Il caso mensa a Frosinone ci obbliga a riflettere sulla privatizzazione dei servizi pubblici comunali

 

Lunedì 12 febbraio 2018 si è riunita in via straordinaria la commissione pubblica istruzione del Comune di Frosinone, per indagare quanto è accaduto sul caso del bambino che sarebbe stato escluso dalla mensa scolastica di una scuola del comune capoluogo. Ho partecipato alla commissione in qualità di consigliere commissario dell’opposizione. Dall’analisi del caso è emerso che questi episodi si verificano non tanto per errori procedurali da parte degli uffici o delle scuole, che in fin dei conti si limitano a rispettare le procedure imposte dall’alto, ma per la natura stessa della gestione privata del servizio mensa, che impone tempi e modalità di pagamento difficilmente conciliabili con le emergenze sociali che stiamo vivendo attualmente; certamente poco conciliabili con le disponibilità di molte famiglie che sono costrette a vivere con poche risorse economiche. La domanda non è tanto chi ha sbagliato, la domanda è un’altra: può un servizio di pubblico interesse, che deve tenere conto delle molteplici difficoltà sociali presenti in una comunità, essere affidato ad un privato che per sua natura deve fatturare un profitto e non può permettersi di lavorare in deficit? Fino a che punto un servizio che dovrebbe essere garantito a tutti si concilia con un profitto economico? Personalmente sono sempre più convinto che solo il servizio pubblico sia l’unica strada per eliminare le disuguaglianze sociali e garantire il giusto servizio a tutti, nessuno escluso. La verità è che i nostri comuni, stretti sempre di più dalla morsa del debito, sono costretti a cedere parte dei propri servizi al privato, per rientrare con le spese di gestione. I comuni sono i primi punti di riferimento istituzionali a cui il cittadino può riferirsi a livello locale. Se le amministrazioni non hanno più la capacità di erogare servizi che garantiscono anche i cittadini meno abbienti il ruolo dei comuni viene svuotato di ogni utilità sociale. Oramai è sempre più chiaro il ruolo del debito che i comuni sono costretti a ripianare, esso è una vera e propria trappola che spinge le amministrazioni a cedere ai privati la ricchezza sociale che ogni comune ha in dote: territorio, patrimonio pubblico, beni comuni e servizi.

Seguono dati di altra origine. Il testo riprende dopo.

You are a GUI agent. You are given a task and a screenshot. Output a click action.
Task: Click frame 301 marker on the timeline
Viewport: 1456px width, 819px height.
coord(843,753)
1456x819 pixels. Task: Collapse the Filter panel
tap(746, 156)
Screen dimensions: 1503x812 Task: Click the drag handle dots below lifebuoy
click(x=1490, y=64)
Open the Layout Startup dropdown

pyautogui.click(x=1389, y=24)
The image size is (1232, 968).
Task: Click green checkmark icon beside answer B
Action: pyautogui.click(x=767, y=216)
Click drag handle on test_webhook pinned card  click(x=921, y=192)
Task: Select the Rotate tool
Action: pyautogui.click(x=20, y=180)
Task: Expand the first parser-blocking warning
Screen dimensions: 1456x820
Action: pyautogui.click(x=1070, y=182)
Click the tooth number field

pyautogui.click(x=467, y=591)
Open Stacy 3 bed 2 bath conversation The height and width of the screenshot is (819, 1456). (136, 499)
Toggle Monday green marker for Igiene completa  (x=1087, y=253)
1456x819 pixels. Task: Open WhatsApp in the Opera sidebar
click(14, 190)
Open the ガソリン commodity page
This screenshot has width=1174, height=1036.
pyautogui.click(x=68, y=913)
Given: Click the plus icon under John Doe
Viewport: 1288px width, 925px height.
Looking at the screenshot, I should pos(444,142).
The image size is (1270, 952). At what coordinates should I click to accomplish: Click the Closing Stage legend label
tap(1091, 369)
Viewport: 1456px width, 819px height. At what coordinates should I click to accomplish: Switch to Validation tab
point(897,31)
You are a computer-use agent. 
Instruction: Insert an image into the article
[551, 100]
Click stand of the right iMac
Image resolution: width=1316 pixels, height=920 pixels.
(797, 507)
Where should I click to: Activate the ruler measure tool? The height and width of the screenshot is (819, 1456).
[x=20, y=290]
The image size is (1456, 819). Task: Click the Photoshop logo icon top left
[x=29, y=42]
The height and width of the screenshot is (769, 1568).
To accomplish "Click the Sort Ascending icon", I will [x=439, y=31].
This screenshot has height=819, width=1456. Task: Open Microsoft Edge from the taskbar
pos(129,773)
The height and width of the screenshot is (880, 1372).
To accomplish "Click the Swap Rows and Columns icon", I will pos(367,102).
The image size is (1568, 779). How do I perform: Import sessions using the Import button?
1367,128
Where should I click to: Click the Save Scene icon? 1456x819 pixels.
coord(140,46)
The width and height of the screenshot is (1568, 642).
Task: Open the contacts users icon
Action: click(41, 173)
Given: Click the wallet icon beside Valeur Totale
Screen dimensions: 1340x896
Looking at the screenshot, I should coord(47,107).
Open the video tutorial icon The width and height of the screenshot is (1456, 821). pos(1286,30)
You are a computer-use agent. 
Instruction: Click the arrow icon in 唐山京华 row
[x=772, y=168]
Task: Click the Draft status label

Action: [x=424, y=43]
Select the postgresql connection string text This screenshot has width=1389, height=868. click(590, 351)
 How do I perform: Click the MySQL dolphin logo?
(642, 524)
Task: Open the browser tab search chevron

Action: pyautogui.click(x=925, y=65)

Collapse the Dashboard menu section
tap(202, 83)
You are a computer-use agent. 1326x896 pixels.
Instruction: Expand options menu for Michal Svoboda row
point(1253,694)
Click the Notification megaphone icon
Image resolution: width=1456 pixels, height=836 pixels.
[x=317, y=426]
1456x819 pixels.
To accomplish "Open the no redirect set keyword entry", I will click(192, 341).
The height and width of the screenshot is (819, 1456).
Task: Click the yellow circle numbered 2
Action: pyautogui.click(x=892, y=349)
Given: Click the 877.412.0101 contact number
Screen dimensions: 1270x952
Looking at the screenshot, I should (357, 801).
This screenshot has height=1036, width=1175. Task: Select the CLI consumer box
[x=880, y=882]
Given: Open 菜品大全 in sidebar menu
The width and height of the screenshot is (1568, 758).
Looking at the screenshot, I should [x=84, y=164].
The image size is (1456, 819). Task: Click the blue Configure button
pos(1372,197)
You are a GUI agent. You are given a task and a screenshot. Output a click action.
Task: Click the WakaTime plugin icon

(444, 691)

Una ricchezza che qualche tempo fa è stata stimata in 571 miliardi di euro a livello mondiale. I sindaci, che senza possibilità di investimenti e spesa hanno le mani legate, diventeranno dei meri esecutori amministrativi. D’altronde, se tutto verrà privatizzato, forse anche le prestazioni lavorative comunali, a cosa serviranno i sindaci? A ratificare gli interessi di qualche lobby privata? Allora più che sindaci a breve avremo dei notai che risponderanno non ai cittadini ma solo agli interessi che contano. Questo è quello che sta succedendo cari cittadini.